▶ [Given request]
Could you retype each of the entries below word for word, leaving out the pictures?

==== Data section ====

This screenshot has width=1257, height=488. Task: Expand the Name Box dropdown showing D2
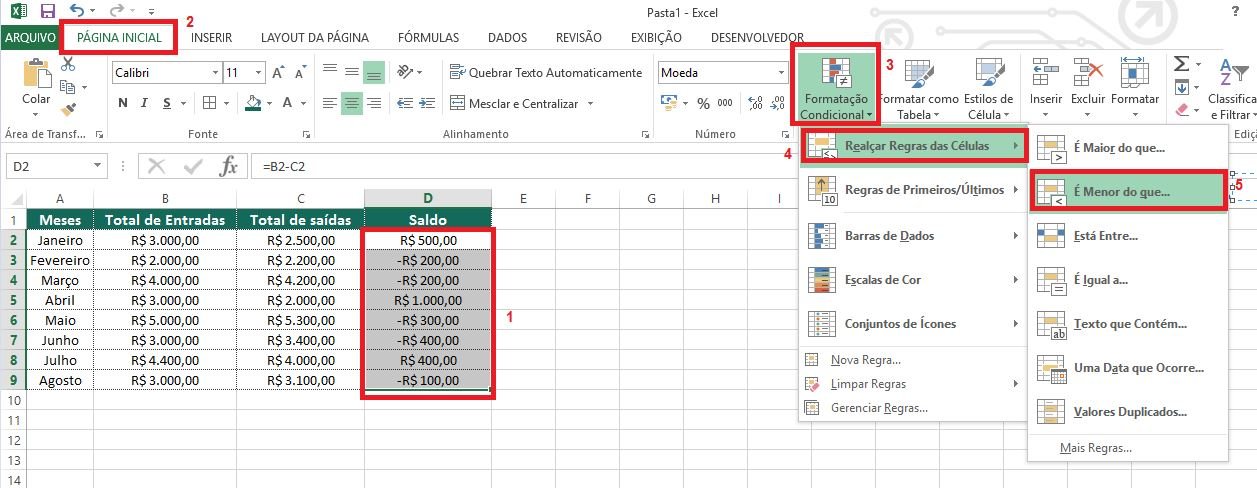pyautogui.click(x=98, y=166)
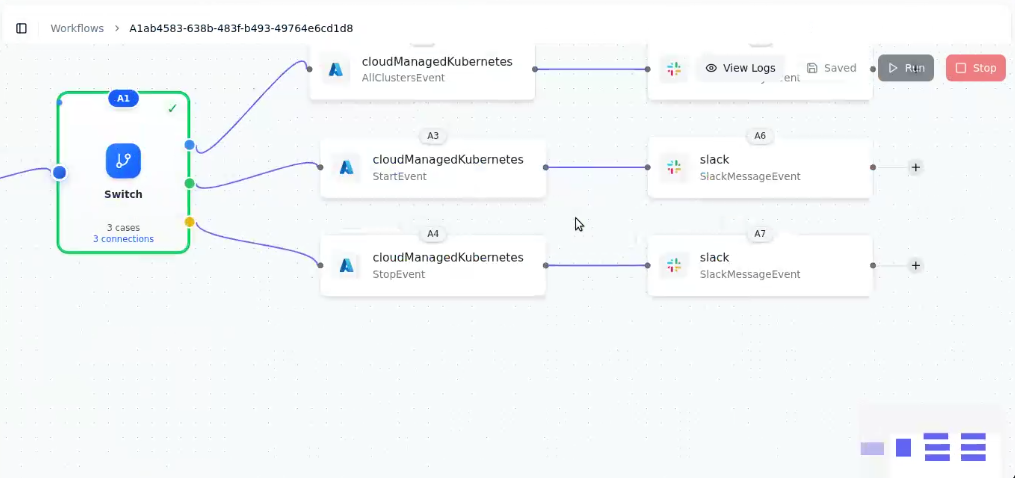Add a node after Slack A7
Screen dimensions: 1015x478
[915, 265]
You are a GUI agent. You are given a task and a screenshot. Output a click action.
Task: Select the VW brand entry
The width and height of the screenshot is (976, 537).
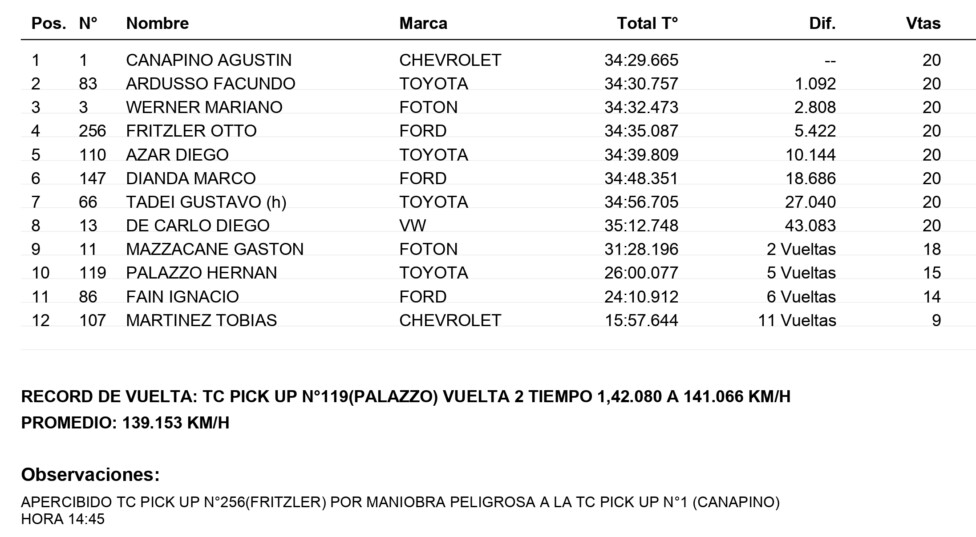click(x=413, y=226)
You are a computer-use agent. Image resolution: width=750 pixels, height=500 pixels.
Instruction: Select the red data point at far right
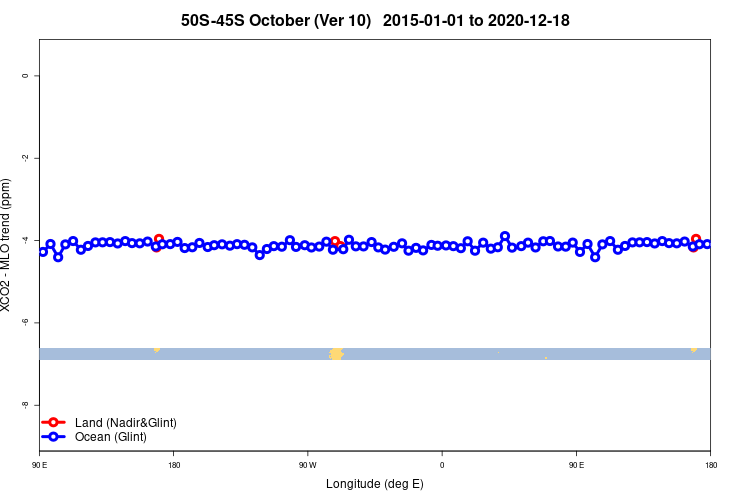pyautogui.click(x=696, y=239)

====

▶ [Answer for this exercise]
This screenshot has width=1257, height=488. Task: Expand the Name Box dropdown showing D2
pyautogui.click(x=98, y=166)
Add a node after Slack A7
Screen dimensions: 1015x478
[915, 265]
You are a GUI agent. You are given a task and a screenshot. Output a click action.
Task: Select the VW brand entry
The width and height of the screenshot is (976, 537).
click(x=413, y=226)
You are a computer-use agent. Image resolution: width=750 pixels, height=500 pixels.
Instruction: Select the red data point at far right
pyautogui.click(x=696, y=239)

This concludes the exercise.